> _EXTRACTED INFORMATION_:
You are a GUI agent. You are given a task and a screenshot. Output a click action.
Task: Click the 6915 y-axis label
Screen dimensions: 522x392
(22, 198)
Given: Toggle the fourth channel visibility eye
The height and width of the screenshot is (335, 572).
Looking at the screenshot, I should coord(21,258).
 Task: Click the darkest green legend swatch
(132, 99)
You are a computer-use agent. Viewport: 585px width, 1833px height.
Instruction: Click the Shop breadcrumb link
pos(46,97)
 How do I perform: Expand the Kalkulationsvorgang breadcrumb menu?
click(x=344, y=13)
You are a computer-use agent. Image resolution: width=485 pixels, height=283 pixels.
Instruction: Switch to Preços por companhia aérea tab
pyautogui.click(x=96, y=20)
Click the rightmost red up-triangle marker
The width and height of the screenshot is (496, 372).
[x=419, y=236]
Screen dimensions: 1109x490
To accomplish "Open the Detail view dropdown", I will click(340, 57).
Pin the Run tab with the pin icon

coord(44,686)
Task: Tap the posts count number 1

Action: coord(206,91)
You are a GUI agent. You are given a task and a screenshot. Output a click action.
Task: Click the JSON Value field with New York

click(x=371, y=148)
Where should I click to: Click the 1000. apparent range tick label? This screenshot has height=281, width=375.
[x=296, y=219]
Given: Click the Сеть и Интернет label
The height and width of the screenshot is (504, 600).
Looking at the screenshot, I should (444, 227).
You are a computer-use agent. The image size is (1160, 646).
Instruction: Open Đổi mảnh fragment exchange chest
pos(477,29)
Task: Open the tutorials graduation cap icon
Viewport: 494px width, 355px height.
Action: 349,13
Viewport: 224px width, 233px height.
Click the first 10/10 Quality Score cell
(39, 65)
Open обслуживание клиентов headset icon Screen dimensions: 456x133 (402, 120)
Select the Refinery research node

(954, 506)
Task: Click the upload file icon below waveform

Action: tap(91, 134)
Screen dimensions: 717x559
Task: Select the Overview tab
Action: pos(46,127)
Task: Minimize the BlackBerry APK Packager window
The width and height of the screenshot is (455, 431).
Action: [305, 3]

> _WHAT NEEDS TO BE DONE_:
Out of the data above, give again only the lines starting at the one holding "Task: Click the JSON" and ending at the one holding "Given: Click the Сеть и Интернет label", unchanged.

> _SOLUTION_:
Task: Click the JSON Value field with New York

click(x=371, y=148)
Where should I click to: Click the 1000. apparent range tick label? This screenshot has height=281, width=375.
[x=296, y=219]
Given: Click the Сеть и Интернет label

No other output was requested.